┌────────

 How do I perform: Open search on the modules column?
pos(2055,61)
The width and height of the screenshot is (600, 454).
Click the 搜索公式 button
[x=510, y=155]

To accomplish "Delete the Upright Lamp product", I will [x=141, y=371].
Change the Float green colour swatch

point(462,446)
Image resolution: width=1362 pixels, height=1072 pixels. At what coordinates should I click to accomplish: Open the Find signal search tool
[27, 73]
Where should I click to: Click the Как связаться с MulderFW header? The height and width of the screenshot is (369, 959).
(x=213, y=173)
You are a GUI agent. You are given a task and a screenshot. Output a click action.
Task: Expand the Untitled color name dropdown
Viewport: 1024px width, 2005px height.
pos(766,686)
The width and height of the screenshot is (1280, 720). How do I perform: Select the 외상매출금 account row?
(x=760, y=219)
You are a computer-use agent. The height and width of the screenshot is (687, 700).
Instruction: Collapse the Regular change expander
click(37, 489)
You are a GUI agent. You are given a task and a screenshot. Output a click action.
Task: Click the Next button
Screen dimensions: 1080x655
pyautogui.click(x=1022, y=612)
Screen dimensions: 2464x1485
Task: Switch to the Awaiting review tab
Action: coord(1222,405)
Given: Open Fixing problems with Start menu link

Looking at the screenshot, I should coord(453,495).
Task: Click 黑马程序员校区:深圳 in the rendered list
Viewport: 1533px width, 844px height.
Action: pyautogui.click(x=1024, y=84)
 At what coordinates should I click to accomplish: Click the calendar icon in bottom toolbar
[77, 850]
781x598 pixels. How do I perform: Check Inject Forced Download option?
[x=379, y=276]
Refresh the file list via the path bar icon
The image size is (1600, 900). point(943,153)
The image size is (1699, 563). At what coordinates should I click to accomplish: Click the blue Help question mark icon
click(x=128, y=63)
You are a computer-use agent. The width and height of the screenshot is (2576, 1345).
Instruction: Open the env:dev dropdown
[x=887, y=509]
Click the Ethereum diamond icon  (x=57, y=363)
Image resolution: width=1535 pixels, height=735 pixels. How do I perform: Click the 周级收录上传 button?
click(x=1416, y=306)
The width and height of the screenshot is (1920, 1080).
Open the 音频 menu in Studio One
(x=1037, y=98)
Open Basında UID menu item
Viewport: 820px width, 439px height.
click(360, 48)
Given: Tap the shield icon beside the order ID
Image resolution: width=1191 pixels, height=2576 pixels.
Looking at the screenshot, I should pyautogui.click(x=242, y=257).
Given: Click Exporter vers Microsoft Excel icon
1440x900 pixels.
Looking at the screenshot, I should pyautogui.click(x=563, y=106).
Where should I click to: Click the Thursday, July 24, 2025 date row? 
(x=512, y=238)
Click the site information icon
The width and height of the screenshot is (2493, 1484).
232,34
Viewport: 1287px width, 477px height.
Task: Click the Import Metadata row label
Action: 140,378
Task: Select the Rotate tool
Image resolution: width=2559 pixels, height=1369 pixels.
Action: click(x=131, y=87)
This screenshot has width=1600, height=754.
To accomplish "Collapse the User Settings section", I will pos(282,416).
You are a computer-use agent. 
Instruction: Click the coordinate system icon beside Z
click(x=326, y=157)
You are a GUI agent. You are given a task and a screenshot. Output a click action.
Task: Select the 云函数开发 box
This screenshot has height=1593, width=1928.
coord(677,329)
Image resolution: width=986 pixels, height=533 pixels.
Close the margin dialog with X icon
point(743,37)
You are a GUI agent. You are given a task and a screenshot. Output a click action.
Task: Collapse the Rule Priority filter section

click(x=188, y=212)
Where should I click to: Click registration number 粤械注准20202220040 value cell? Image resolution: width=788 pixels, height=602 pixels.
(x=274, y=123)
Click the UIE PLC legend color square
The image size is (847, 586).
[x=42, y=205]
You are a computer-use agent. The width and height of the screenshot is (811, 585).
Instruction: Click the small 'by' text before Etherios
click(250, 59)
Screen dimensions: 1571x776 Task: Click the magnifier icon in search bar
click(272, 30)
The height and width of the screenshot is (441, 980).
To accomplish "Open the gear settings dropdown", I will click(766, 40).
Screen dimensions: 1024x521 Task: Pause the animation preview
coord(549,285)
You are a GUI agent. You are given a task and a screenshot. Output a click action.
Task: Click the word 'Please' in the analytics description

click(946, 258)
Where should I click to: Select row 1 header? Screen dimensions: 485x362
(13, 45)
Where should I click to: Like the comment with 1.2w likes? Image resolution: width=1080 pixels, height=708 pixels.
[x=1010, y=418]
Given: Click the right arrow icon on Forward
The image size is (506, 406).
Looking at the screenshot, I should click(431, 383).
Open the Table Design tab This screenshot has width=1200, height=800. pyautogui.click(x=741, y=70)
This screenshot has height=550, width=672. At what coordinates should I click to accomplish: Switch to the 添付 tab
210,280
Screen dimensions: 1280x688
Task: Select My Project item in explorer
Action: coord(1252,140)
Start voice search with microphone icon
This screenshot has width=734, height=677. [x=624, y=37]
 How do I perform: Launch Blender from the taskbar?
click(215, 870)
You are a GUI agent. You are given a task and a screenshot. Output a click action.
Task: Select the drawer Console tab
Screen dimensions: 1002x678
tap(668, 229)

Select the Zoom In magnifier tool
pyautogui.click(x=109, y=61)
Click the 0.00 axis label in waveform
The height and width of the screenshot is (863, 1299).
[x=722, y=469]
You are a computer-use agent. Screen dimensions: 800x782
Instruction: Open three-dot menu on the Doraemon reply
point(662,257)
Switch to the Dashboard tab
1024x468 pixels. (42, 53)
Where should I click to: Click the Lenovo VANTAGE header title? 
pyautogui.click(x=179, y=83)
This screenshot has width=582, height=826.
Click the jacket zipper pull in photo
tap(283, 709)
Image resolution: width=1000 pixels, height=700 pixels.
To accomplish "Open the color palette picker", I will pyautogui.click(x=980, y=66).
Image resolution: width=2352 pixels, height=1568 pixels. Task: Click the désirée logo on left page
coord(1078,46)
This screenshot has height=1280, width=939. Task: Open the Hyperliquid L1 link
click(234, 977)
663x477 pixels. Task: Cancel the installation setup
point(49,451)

└────────

Retype the material starting at the line containing "Where should I click to: Click the Lenovo" and ending at the line containing "coord(1078,46)", including both of those lines.

Where should I click to: Click the Lenovo VANTAGE header title? 
pyautogui.click(x=179, y=83)
This screenshot has width=582, height=826.
Click the jacket zipper pull in photo
tap(283, 709)
Image resolution: width=1000 pixels, height=700 pixels.
To accomplish "Open the color palette picker", I will pyautogui.click(x=980, y=66).
Image resolution: width=2352 pixels, height=1568 pixels. Task: Click the désirée logo on left page
coord(1078,46)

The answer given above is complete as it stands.